08 Torchvision Other Interesting Features

08 Torchvision Other Interesting Features #

Hello, I am Fang Yuan.

In the previous lessons, we have learned about Torchvision’s data loading and commonly used image transformation methods. In fact, besides providing us with pre-built datasets, Torchvision also offers various classic network architectures and pretrained models for deep learning. By directly instantiating these models, we can easily train or use them.

We can utilize these pretrained models to implement tasks such as image classification, object detection, video classification, and more.

Today, let’s learn how to instantiate classic network models and explore other interesting features in Torchvision.

Common Network Models #

Various classic network structures and pre-trained models in Torchvision are stored in the torchvision.models module. Now let’s take a look at what the torchvision.models module specifically provides and how to use these functionalities.

The `torchvision.models` module #

The torchvision.models module contains the definitions of common network models, which can solve four major classes of problems: image classification, image segmentation, object detection, and video classification. The schematic diagrams of image classification, object detection, and image segmentation are shown in the following figure.

Image classification refers to simply judging a picture as a certain class, for example, judging the first picture on the left in the above figure as a cat. Object detection means detecting the position of objects and recognizing their corresponding categories. In the middle picture above, we need to find the positions of cats, ducks, and dogs, as well as provide the category information for each object.

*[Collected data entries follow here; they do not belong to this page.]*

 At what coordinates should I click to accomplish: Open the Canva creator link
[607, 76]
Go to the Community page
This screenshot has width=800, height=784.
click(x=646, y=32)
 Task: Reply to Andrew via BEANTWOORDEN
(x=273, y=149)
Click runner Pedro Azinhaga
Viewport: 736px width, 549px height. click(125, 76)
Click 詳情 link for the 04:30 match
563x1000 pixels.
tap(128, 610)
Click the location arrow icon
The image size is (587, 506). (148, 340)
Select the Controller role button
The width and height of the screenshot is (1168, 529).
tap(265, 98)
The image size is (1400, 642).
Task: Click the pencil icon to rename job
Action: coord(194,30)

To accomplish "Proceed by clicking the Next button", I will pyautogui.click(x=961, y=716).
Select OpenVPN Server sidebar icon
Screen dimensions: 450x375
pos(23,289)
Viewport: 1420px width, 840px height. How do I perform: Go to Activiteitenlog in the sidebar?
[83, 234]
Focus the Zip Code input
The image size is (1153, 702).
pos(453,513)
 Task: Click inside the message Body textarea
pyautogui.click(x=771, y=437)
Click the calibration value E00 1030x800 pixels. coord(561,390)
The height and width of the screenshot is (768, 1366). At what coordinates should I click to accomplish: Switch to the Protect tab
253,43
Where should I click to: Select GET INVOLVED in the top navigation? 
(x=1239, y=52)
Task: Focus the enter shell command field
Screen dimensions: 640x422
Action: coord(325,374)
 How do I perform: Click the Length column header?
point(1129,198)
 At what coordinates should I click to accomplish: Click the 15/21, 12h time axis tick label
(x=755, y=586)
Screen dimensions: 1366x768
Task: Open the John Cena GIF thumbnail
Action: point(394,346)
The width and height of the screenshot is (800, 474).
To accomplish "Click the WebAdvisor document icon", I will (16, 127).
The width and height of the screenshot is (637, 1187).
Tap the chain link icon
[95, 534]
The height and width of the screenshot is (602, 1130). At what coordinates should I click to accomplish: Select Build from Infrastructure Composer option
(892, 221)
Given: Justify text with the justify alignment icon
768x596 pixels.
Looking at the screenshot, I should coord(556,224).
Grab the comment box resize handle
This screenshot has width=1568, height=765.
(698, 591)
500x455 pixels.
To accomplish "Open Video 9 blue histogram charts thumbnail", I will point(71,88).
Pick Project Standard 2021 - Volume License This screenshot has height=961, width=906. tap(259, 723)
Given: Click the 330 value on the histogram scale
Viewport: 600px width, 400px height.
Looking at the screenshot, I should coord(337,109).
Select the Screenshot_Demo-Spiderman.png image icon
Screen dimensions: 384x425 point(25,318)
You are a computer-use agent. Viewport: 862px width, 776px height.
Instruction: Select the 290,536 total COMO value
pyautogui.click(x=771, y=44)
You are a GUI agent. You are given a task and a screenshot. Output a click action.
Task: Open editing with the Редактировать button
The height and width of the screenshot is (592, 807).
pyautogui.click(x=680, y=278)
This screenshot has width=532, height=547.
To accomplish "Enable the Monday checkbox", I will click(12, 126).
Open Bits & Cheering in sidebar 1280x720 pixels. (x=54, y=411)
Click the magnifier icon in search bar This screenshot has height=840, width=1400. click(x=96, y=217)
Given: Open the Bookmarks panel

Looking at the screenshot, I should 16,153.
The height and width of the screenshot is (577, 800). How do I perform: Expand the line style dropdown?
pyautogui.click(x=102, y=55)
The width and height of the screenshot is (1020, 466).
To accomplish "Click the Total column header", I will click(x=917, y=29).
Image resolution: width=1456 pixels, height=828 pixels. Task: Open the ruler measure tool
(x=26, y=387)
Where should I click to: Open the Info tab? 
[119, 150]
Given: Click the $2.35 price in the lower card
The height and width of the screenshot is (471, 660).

Let’s take a look at the example on the right side of the figure, which represents segmentation. Segmentation means classifying each pixel point in an image and determining the category of each point in order to perform region partitioning.

In the earlier versions of Torchvision, the torchvision.models module only included a subset of network models for image classification, such as AlexNet, VGG series, ResNet series, and Inception series. Just have a general impression of these networks for now, as I will explain their specific characteristics in detail later in the image classification section.

Now, with the continuous development of deep learning technology and the broader application of artificial intelligence, the network models encapsulated in the torchvision.models module are becoming more diverse. For example, in the current version (v0.10.0) of Torchvision, new networks for image semantic segmentation, object detection, and video classification have been added. In addition, in the image classification category, GoogLeNet, ShuffleNet, and MobileNet series suitable for mobile devices have also been added. These new models allow us to stand on the shoulders of giants to see the world.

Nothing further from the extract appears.